Please restate the data word for word, leaving out no line.

> Stored data entries
────────
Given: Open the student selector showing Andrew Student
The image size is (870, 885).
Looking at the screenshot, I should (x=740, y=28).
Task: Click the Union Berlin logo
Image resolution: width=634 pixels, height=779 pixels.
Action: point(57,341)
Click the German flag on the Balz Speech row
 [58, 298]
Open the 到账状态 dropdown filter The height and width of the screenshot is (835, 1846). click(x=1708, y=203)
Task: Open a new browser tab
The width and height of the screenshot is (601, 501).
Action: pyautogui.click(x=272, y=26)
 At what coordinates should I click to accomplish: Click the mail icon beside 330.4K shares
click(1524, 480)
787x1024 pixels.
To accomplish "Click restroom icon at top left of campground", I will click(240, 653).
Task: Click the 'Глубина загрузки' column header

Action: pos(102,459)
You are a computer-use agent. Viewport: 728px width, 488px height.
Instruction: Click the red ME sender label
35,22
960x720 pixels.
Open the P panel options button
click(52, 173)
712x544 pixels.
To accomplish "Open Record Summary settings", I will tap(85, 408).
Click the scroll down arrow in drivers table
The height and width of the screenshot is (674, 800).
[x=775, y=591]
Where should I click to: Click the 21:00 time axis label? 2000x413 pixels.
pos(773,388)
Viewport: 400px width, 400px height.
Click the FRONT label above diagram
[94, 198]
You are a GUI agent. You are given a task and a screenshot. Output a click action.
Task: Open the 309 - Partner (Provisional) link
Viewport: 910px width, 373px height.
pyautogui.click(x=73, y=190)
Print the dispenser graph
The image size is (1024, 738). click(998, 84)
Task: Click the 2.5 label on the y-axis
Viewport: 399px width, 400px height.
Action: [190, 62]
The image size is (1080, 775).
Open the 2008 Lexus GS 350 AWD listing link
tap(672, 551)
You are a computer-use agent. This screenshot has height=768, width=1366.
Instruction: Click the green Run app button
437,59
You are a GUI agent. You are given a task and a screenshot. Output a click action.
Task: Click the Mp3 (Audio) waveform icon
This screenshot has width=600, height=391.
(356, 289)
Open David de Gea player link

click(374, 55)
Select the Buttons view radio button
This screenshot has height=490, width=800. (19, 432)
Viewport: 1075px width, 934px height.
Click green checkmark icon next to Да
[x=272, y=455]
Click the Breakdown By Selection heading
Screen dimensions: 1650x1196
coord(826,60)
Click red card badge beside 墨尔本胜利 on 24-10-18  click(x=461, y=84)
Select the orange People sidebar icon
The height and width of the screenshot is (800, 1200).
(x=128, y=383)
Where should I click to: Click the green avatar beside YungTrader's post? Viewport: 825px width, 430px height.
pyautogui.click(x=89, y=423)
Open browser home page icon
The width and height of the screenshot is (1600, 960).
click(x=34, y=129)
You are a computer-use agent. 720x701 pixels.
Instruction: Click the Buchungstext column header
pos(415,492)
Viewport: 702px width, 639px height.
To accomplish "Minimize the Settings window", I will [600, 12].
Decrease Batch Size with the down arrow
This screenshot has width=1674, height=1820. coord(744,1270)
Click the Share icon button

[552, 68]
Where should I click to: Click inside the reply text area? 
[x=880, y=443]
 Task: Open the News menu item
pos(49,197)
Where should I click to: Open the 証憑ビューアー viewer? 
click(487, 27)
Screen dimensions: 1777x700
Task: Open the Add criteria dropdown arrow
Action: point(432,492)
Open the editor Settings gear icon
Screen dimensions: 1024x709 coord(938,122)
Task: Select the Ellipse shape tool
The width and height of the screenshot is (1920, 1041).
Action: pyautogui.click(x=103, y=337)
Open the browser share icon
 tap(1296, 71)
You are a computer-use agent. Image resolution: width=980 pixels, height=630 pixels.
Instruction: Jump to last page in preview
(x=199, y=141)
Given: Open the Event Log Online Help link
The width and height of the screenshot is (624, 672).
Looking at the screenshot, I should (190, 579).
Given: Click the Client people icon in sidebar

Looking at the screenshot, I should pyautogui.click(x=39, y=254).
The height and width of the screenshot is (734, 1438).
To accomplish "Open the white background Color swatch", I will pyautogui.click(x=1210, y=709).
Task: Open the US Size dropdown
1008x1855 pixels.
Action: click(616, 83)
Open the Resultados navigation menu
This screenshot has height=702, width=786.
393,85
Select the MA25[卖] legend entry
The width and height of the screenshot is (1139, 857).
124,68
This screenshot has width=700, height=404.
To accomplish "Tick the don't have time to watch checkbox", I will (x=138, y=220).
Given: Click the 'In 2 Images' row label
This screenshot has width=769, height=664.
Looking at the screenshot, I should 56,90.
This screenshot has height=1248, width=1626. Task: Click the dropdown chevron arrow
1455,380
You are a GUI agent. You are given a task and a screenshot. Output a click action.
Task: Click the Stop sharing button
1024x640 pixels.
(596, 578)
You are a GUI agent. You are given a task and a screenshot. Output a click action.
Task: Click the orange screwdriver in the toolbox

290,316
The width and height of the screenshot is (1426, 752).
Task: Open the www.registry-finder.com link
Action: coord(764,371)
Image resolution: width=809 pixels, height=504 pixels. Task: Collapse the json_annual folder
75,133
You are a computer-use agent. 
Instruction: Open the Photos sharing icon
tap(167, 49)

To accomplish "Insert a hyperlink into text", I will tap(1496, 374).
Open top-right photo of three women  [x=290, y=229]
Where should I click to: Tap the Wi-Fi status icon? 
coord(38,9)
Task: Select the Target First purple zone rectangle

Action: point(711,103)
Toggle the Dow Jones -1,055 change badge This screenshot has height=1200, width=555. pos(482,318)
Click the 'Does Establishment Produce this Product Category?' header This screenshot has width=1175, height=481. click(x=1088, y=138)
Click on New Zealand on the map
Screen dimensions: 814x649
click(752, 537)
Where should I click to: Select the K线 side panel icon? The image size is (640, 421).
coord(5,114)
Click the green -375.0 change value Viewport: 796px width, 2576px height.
────────
> YOUR RESPONSE
Given: Open the student selector showing Andrew Student
The image size is (870, 885).
Looking at the screenshot, I should (x=740, y=28).
Task: Click the Union Berlin logo
Image resolution: width=634 pixels, height=779 pixels.
Action: point(57,341)
Click the German flag on the Balz Speech row
 [58, 298]
Open the 到账状态 dropdown filter The height and width of the screenshot is (835, 1846). click(x=1708, y=203)
Task: Open a new browser tab
The width and height of the screenshot is (601, 501).
Action: pyautogui.click(x=272, y=26)
 At what coordinates should I click to accomplish: Click the mail icon beside 330.4K shares
click(1524, 480)
787x1024 pixels.
To accomplish "Click restroom icon at top left of campground", I will click(240, 653).
Task: Click the 'Глубина загрузки' column header

Action: pos(102,459)
You are a computer-use agent. Viewport: 728px width, 488px height.
Instruction: Click the red ME sender label
35,22
960x720 pixels.
Open the P panel options button
click(52, 173)
712x544 pixels.
To accomplish "Open Record Summary settings", I will tap(85, 408).
Click the scroll down arrow in drivers table
The height and width of the screenshot is (674, 800).
[x=775, y=591]
Where should I click to: Click the 21:00 time axis label? 2000x413 pixels.
pos(773,388)
Viewport: 400px width, 400px height.
Click the FRONT label above diagram
[94, 198]
You are a GUI agent. You are given a task and a screenshot. Output a click action.
Task: Open the 309 - Partner (Provisional) link
Viewport: 910px width, 373px height.
pyautogui.click(x=73, y=190)
Print the dispenser graph
The image size is (1024, 738). click(998, 84)
Task: Click the 2.5 label on the y-axis
Viewport: 399px width, 400px height.
Action: [190, 62]
The image size is (1080, 775).
Open the 2008 Lexus GS 350 AWD listing link
tap(672, 551)
You are a computer-use agent. This screenshot has height=768, width=1366.
Instruction: Click the green Run app button
437,59
You are a GUI agent. You are given a task and a screenshot. Output a click action.
Task: Click the Mp3 (Audio) waveform icon
This screenshot has width=600, height=391.
(356, 289)
Open David de Gea player link

click(374, 55)
Select the Buttons view radio button
This screenshot has height=490, width=800. (19, 432)
Viewport: 1075px width, 934px height.
Click green checkmark icon next to Да
[x=272, y=455]
Click the Breakdown By Selection heading
Screen dimensions: 1650x1196
coord(826,60)
Click red card badge beside 墨尔本胜利 on 24-10-18  click(x=461, y=84)
Select the orange People sidebar icon
The height and width of the screenshot is (800, 1200).
(x=128, y=383)
Where should I click to: Click the green avatar beside YungTrader's post? Viewport: 825px width, 430px height.
pyautogui.click(x=89, y=423)
Open browser home page icon
The width and height of the screenshot is (1600, 960).
click(x=34, y=129)
You are a computer-use agent. 720x701 pixels.
Instruction: Click the Buchungstext column header
pos(415,492)
Viewport: 702px width, 639px height.
To accomplish "Minimize the Settings window", I will [600, 12].
Decrease Batch Size with the down arrow
This screenshot has width=1674, height=1820. coord(744,1270)
Click the Share icon button

[552, 68]
Where should I click to: Click inside the reply text area? 
[x=880, y=443]
 Task: Open the News menu item
pos(49,197)
Where should I click to: Open the 証憑ビューアー viewer? 
click(487, 27)
Screen dimensions: 1777x700
Task: Open the Add criteria dropdown arrow
Action: point(432,492)
Open the editor Settings gear icon
Screen dimensions: 1024x709 coord(938,122)
Task: Select the Ellipse shape tool
The width and height of the screenshot is (1920, 1041).
Action: pyautogui.click(x=103, y=337)
Open the browser share icon
 tap(1296, 71)
You are a computer-use agent. Image resolution: width=980 pixels, height=630 pixels.
Instruction: Jump to last page in preview
(x=199, y=141)
Given: Open the Event Log Online Help link
The width and height of the screenshot is (624, 672).
Looking at the screenshot, I should (190, 579).
Given: Click the Client people icon in sidebar

Looking at the screenshot, I should pyautogui.click(x=39, y=254).
The height and width of the screenshot is (734, 1438).
To accomplish "Open the white background Color swatch", I will pyautogui.click(x=1210, y=709).
Task: Open the US Size dropdown
1008x1855 pixels.
Action: click(616, 83)
Open the Resultados navigation menu
This screenshot has height=702, width=786.
393,85
Select the MA25[卖] legend entry
The width and height of the screenshot is (1139, 857).
124,68
This screenshot has width=700, height=404.
To accomplish "Tick the don't have time to watch checkbox", I will (x=138, y=220).
Given: Click the 'In 2 Images' row label
This screenshot has width=769, height=664.
Looking at the screenshot, I should 56,90.
This screenshot has height=1248, width=1626. Task: Click the dropdown chevron arrow
1455,380
You are a GUI agent. You are given a task and a screenshot. Output a click action.
Task: Click the Stop sharing button
1024x640 pixels.
(596, 578)
You are a GUI agent. You are given a task and a screenshot. Output a click action.
Task: Click the orange screwdriver in the toolbox

290,316
The width and height of the screenshot is (1426, 752).
Task: Open the www.registry-finder.com link
Action: coord(764,371)
Image resolution: width=809 pixels, height=504 pixels. Task: Collapse the json_annual folder
75,133
You are a computer-use agent. 
Instruction: Open the Photos sharing icon
tap(167, 49)

To accomplish "Insert a hyperlink into text", I will tap(1496, 374).
Open top-right photo of three women  [x=290, y=229]
Where should I click to: Tap the Wi-Fi status icon? 
coord(38,9)
Task: Select the Target First purple zone rectangle

Action: point(711,103)
Toggle the Dow Jones -1,055 change badge This screenshot has height=1200, width=555. pos(482,318)
Click the 'Does Establishment Produce this Product Category?' header This screenshot has width=1175, height=481. click(x=1088, y=138)
Click on New Zealand on the map
Screen dimensions: 814x649
click(752, 537)
Where should I click to: Select the K线 side panel icon? The image size is (640, 421).
coord(5,114)
Click the green -375.0 change value Viewport: 796px width, 2576px height.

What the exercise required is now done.